Saturday, July 21, 2012

Raspberry Pi Python Timings

Someone interestingly produced some Python output tests (here) which showed a problem with the I/O speed on Python at the moment on the Raspberry Pi - maybe due to the technique of open/closed files for userland I/O (unconfirmed guess based on this).

When discussing this, my good friend Stu asked me to time how long it took Python to print out some numbers on a Raspberry Pi. Well, obviously that was way too simple. I came up with 7 very silly tests and used the Python module ‘timeit’, which tries to avoid some common problems when timing code. Although, as can be seen from the two runs on Raspberry Pi on SSH, these timings are interestingly inconsistent.

Lastly a warning about the results below: There are a lot of variables (memory, python versions, exactly what background tasks there are, the immaturity of Raspbian (the Debian/Linux operating system distribution)). Also the Python tests are very stupid and overly simple, and, as with all benchmarks, don’t represent real application in the slightest. Therefore I’d warn against taking these seriously at all. Also lots of people have already done real applications. I’d like to time these on an equivalently priced 8-bit (or even 32-bit) single-chip Microcontroller board. Oh, that’s right, Python wouldn’t even run....

Some Basic Analysis of the Results

The ‘normal PC’-type (expensive) computer is faster; not surprising to me.

The Dreamplug is slower at floating point (it doesn’t have hardware floating point) , but faster at the list and empty function tests - probably because the 70% increase in speed directly relates to clock speed and the ARMv5 to ARMv6 extensions don’t make up for this basic difference.
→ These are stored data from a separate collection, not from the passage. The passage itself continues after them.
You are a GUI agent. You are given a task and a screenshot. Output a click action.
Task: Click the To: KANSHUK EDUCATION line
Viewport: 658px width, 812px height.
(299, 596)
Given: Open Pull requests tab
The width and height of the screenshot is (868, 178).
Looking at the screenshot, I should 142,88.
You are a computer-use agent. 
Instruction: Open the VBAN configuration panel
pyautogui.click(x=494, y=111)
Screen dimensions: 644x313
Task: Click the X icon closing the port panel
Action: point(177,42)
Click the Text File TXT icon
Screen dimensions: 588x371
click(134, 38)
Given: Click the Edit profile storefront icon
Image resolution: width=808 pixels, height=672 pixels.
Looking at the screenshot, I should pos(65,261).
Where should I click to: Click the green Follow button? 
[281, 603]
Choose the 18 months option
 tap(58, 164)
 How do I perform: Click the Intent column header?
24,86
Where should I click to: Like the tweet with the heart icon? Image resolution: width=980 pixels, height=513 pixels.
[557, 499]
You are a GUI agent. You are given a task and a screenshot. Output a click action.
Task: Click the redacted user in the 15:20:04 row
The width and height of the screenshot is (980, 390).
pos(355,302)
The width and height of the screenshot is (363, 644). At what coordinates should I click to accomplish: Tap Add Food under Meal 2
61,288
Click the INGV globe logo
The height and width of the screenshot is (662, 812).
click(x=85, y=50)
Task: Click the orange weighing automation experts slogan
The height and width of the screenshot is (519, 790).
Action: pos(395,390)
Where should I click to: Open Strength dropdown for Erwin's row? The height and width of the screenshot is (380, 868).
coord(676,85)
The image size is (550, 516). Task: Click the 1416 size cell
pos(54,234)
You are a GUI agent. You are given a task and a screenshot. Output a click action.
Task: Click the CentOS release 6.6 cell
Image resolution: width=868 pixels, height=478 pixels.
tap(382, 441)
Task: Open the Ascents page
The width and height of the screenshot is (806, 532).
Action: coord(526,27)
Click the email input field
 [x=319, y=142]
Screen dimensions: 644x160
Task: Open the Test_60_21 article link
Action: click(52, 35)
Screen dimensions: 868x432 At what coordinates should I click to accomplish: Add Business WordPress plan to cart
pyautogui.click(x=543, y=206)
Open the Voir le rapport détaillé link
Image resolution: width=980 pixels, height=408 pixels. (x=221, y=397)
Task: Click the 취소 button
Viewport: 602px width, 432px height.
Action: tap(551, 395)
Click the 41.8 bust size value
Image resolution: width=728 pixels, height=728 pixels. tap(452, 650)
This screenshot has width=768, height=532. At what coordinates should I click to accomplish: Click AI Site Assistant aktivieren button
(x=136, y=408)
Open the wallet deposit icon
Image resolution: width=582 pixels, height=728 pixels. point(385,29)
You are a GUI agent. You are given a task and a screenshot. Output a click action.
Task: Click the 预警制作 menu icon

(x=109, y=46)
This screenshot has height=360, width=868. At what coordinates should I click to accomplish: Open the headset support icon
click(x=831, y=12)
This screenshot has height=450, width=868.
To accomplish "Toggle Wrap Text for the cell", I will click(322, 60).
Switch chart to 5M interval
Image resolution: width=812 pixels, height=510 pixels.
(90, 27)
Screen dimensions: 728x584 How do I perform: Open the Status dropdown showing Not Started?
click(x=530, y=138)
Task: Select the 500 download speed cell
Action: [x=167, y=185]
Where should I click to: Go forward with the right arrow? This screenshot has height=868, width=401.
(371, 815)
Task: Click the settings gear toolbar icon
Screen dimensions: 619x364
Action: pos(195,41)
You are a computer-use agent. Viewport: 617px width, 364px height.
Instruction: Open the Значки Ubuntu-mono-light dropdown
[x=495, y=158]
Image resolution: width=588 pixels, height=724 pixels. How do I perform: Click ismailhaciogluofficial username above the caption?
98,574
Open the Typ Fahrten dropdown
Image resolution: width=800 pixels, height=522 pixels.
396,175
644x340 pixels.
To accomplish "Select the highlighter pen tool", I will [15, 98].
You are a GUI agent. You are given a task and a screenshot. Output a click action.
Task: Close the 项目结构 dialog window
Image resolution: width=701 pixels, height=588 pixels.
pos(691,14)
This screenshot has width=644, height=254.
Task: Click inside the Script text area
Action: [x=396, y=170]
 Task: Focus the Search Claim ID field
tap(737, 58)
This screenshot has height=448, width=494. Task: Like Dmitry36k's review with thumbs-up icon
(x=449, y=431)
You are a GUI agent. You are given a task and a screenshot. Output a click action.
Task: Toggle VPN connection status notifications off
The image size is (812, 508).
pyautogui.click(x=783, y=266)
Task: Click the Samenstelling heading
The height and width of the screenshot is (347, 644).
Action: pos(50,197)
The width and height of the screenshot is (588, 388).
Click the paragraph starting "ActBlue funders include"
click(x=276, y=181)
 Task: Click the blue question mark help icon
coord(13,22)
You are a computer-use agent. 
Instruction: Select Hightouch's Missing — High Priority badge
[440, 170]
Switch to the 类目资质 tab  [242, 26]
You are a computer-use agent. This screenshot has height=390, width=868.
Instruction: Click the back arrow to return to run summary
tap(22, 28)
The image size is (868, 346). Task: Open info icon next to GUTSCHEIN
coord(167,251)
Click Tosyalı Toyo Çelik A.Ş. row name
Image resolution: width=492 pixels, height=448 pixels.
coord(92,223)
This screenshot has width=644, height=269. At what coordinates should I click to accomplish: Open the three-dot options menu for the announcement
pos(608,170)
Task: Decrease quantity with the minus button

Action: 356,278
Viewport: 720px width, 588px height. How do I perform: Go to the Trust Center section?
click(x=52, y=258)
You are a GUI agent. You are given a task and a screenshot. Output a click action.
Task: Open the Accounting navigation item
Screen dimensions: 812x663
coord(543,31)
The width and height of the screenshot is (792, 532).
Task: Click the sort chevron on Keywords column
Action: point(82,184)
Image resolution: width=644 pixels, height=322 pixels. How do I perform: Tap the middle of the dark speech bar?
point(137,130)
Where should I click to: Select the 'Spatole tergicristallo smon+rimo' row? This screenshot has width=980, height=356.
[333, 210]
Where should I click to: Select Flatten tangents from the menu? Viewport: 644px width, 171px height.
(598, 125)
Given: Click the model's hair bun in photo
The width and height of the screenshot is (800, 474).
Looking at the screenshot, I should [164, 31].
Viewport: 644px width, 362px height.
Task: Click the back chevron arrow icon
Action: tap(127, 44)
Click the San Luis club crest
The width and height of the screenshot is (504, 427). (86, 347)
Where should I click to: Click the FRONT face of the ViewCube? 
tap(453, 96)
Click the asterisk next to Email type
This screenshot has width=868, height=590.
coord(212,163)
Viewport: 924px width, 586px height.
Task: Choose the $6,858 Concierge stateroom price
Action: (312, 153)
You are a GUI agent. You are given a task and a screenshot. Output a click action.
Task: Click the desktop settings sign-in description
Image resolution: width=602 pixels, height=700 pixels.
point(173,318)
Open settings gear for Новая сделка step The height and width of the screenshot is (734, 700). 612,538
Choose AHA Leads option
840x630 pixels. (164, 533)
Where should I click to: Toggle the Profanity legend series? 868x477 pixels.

The printing tests are very interesting, and I haven’t really had enough time to consider why some of these are so strange, especially the Dreamplug vs. Raspberry Pi on the SSH tests (both are wired via 100 Mbit/s Ethernet into a WiFi router).

One thing is clear: printing and probably specifically scrolling the screen up one line on a real FullHD (1920x1080) screen is SLOW on the Raspberry Pi because it doesn’t have any hardware acceleration enabled - pushing two million pixels (maybe 6 or 8 millions bytes) to print EACH number is a lot of work. (2.3ms work, by the look of it, or 1.6 million clock cycles if my calculations are correct).

Future Tests

Print to the same line on the print tests. (just on screen on Raspberry Pi) - either just without newlines or by resetting the cursor back to the line start, therefore avoiding ALL scrolling.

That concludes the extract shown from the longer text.